Merge agent is failing with the following error message when validating large tables with checksum.
The merge process was unable to perform data validation on article ‘ tablename’’. Check for SQL Server errors in the Windows application event log or retry at a later time. (Source: MSSQL_REPL, Error number: MSSQL_REPL-2147200953)
Get help: http://help/MSSQL_REPL-2147200953
Error converting data type varchar to numeric. (Source: MSSQLServer, Error number: 8114)
Get help: http://help/8114
When validating articles in Merge replication, the Merge agent will execute sp_table_validation on the subscriber. The logic inside the proc is running the below command.
select count_big(*), sum (convert(numeric, binary_checksum(*) ) ) from [dbo].[tablename] WITH (TABLOCK HOLDLOCK)
By default, the query time out for Merge agent is 600 seconds (5 min) and the Merge agent. For large tables, the above command would take a lot of time as we are calculating the checksum of each row in the table and may fail with the above error. If we look at the centralized replmerge.log, we would see the below error message.
Validating article ‘tablename’
The merge process failed to execute a query because the query timed out. If this failure continues, increase the query timeout for the process.
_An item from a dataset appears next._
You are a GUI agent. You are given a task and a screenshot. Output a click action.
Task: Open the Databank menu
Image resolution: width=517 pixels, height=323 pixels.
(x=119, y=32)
When troubleshooting, restart the synchronization with verbose history logging and specify an output file to which to write.
The merge process was unable to perform data validation on article ‘tablename’. Check for SQL Server errors in the Windows application event log or retry at a later time.
The Merge agent will not roll up the timeout error message and would only display “Error converting data type varchar to numeric” message in the replication monitor.
Create a new Merge Agent Profile and increase the “–QueryTimeOut” or add the parameter to the Merge Agent job properties to increase the default time out period then restart the Merge agent.